One you are giving a 0 pip stop loss, the other you are giving a 50 pip sl.
But do it this way, you trader 1 buy and sell 1 lot at 135.00,
You are net flat in the market,
Me trader 2 don’t do anything, im net flat in the market also,
Price moves to 134.25, you have lost 2 spreads, and you are still net flat
I didn’t lose anything, and am also net flat
Im exactly in the same position as you are, get it?
Your mom can’t help, your dad can’t help you, your broker can’t help you, i can’t help you.
Let’s face it you’re dumb and there’s nothing we can do about it.
This is to to simplify the example to focus on the hedging aspect of it.
How? You (as trader 2) just got stopped out at 134.50 from the 50-pip SL. Your equity is down by 50 pips worth of whatever your quote currency is, while I, as trader one, still have a net zero position.
What i said is if you hedged your position at 135.00, you are net flat.
I trader 2 never entered any position, i am net flat, same as you, at 135.00 and at 134.50.
But you payed 2 spreads to be net flat, while i that never entered any position will be also net flat without paying spreads once price get to 134.50.
You PAY 2 spreads for nothing, to be in the same position as i am while doing nothing.
No. this isn’t the case scenario for trader 2. It’s as folls:
Edit: To summarize it another way:
- Both have open buy positions @ 135.00
- Trader 1 has a sell position also @ 135.00
- Trader 2 has a 50-pip SL (@ 134.50)
You can’t give a fair example with different sl sizes.
If you said trader one buys 1 lot at 135.00 then enters a hedge sell at 134.50.
And trader 2 enters a buy at 135.00 and has a sl at 134.50.
That’s a fair example, its a similar situation.
I think there’s a misunderstanding b/w us. Here’s the edited bit for clarity.
Edit: To summarize it another way:
Both have open buy positions @ 135.00
Trader 1 has a sell position also @ 135.00
Trader 2 has a 50-pip SL (@ 134.50)
OK. I think I understand now. Trader 1 is basically opening the sell position at the same position as the SL for trader 2, which is why you’re claim is they have a net 50 pip loss both in that case.
Why would you pay 2 spreads to be net flat? Are you crazy???
That’s what im telling you, you gain nothing from buying and selling at the same price.

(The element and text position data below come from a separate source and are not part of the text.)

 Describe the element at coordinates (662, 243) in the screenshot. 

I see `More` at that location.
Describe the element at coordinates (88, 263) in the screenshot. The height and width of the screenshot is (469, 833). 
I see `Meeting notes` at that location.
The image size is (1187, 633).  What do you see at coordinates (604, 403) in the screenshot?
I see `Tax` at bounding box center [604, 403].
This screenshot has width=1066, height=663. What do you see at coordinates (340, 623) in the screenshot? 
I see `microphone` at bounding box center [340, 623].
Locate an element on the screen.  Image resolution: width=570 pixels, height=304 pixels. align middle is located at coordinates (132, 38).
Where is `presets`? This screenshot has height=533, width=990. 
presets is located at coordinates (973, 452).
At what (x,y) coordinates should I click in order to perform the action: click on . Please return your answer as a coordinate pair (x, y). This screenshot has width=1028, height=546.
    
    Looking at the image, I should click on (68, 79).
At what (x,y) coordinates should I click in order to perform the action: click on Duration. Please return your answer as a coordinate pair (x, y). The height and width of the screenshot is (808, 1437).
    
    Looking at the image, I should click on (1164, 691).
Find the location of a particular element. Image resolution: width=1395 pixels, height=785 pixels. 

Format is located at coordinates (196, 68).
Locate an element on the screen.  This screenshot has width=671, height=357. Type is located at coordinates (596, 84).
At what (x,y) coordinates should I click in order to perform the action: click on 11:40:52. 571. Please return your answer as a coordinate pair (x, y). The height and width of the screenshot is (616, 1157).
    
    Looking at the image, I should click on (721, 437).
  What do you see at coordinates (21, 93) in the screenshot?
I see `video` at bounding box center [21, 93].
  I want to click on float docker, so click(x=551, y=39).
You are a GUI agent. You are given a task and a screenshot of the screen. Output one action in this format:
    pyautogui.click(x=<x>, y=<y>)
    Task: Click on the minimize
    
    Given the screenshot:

You are giving an example where trader 1 is net flat, trader 2 is net long, of course the trader 2 will have a loss, but what I’m saying is that you become net flat at 135.00 and stay net flat until price drops to 134.50 and you gained nothing, you payed 2 spreads for nothing, why won’t you not enter the trade and wait for price to get to 134.50.
There’s no option of staying away from the trade. You’re adding a new variable.
The goal of the example was to establish both parties entering at identical buy positions. One hedging and the other employing a SL.
Well, here’s the result at 134.25
- Trader 1 incurs loss of spread for 2 trades
- Trader 2 incurs loss of 50-pips worth in quote currency
In trader 1 example, if he buys first at 135.00, and then he sell right after at 135.00, that second trade is is stop loss, he stopped himself out of the position.
Then they would also have to exit at identical positions to be a fair example.
But that’s the point isn’t it? Trader 2 had a forced exit as a result of the SL.
Trader 1 still has the option of managing his exit.